Required action: Word for word, retype every record in the listing.

Material provided:
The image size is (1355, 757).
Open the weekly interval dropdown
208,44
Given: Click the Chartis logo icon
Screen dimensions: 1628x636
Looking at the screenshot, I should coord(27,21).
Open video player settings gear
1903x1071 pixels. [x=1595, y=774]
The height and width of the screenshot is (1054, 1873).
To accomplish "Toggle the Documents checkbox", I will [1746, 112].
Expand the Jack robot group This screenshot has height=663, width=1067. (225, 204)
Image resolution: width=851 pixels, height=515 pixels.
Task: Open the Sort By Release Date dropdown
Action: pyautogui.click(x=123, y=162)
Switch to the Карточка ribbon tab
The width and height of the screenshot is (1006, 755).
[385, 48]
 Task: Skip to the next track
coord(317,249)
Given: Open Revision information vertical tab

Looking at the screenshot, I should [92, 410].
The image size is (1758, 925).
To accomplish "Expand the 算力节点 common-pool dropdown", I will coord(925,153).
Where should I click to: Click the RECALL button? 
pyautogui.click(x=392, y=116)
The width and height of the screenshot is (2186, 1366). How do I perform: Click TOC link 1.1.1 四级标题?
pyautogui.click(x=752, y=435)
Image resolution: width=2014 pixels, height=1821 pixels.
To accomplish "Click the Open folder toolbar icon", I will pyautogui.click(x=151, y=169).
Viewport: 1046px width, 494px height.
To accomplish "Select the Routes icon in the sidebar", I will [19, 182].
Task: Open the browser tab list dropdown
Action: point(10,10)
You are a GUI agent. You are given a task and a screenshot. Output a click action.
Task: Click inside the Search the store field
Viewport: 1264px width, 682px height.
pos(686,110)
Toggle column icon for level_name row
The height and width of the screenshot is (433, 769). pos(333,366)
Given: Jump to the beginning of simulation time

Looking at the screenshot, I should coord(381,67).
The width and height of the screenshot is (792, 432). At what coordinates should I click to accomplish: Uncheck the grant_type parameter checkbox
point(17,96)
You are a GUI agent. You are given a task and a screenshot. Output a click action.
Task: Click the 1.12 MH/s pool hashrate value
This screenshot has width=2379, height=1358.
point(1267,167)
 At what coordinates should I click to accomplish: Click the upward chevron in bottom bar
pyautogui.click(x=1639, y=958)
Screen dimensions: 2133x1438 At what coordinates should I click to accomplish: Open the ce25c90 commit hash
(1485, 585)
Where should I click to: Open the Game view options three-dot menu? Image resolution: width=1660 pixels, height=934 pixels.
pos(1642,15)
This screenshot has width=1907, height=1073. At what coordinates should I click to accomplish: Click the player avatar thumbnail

Exercise result:
The image size is (1355, 757).
Open the weekly interval dropdown
208,44
Given: Click the Chartis logo icon
Screen dimensions: 1628x636
Looking at the screenshot, I should coord(27,21).
Open video player settings gear
1903x1071 pixels. [x=1595, y=774]
The height and width of the screenshot is (1054, 1873).
To accomplish "Toggle the Documents checkbox", I will [1746, 112].
Expand the Jack robot group This screenshot has height=663, width=1067. (225, 204)
Image resolution: width=851 pixels, height=515 pixels.
Task: Open the Sort By Release Date dropdown
Action: pyautogui.click(x=123, y=162)
Switch to the Карточка ribbon tab
The width and height of the screenshot is (1006, 755).
[385, 48]
 Task: Skip to the next track
coord(317,249)
Given: Open Revision information vertical tab

Looking at the screenshot, I should [92, 410].
The image size is (1758, 925).
To accomplish "Expand the 算力节点 common-pool dropdown", I will coord(925,153).
Where should I click to: Click the RECALL button? 
pyautogui.click(x=392, y=116)
The width and height of the screenshot is (2186, 1366). How do I perform: Click TOC link 1.1.1 四级标题?
pyautogui.click(x=752, y=435)
Image resolution: width=2014 pixels, height=1821 pixels.
To accomplish "Click the Open folder toolbar icon", I will pyautogui.click(x=151, y=169).
Viewport: 1046px width, 494px height.
To accomplish "Select the Routes icon in the sidebar", I will [19, 182].
Task: Open the browser tab list dropdown
Action: point(10,10)
You are a GUI agent. You are given a task and a screenshot. Output a click action.
Task: Click inside the Search the store field
Viewport: 1264px width, 682px height.
pos(686,110)
Toggle column icon for level_name row
The height and width of the screenshot is (433, 769). pos(333,366)
Given: Jump to the beginning of simulation time

Looking at the screenshot, I should coord(381,67).
The width and height of the screenshot is (792, 432). At what coordinates should I click to accomplish: Uncheck the grant_type parameter checkbox
point(17,96)
You are a GUI agent. You are given a task and a screenshot. Output a click action.
Task: Click the 1.12 MH/s pool hashrate value
This screenshot has width=2379, height=1358.
point(1267,167)
 At what coordinates should I click to accomplish: Click the upward chevron in bottom bar
pyautogui.click(x=1639, y=958)
Screen dimensions: 2133x1438 At what coordinates should I click to accomplish: Open the ce25c90 commit hash
(1485, 585)
Where should I click to: Open the Game view options three-dot menu? Image resolution: width=1660 pixels, height=934 pixels.
pos(1642,15)
This screenshot has width=1907, height=1073. At what coordinates should I click to accomplish: Click the player avatar thumbnail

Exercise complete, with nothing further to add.